David Troy Johnson appeals the District Court‟s decision to deny his motion to
suppress a firearm and a magazine as “fruits of a poisonous tree,” in this case, an
unlawful seizure. For the reasons set forth below, we will affirm.
I.
We write only for the parties and therefore discuss only the facts necessary to
explain our decision. While out on patrol in the late hours of December 3, 2008, police
officer Ron Miko (“Miko”) stopped several pedestrians and recovered drug
paraphernalia. He then approached a house he suspected was involved in the distribution
of crack cocaine. Following a short conversation with a man in that house, Miko
observed him leave the residence, enter the passenger side of a gray Pontiac, and drive
off. The Pontiac was driven by appellant David Johnson.

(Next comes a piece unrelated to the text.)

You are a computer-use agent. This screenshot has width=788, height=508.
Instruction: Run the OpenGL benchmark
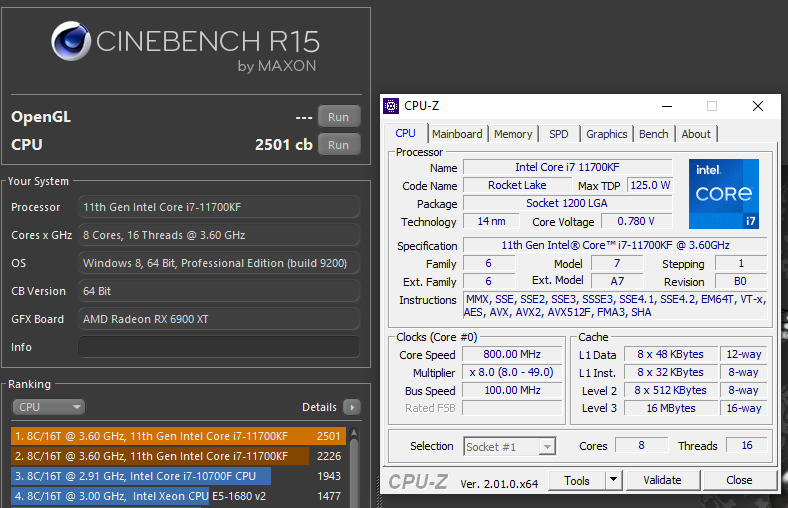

Suspecting that the passenger was involved in drug activity, Miko entered his
marked police car and followed the Pontiac. After a short trip around the block, the
passenger exited the vehicle, leaving Miko a car‟s length away. At this point, Miko
noticed that the Pontiac‟s license plate displayed an expired registration tag. Miko then
radioed nearby police officer Chris Dinger (“Dinger”) that he would be making a stop of
the Pontiac.
After following the Pontiac for a block and a half, Miko activated his emergency
lights and siren. The Pontiac did not slow down but continued at a slightly higher speed.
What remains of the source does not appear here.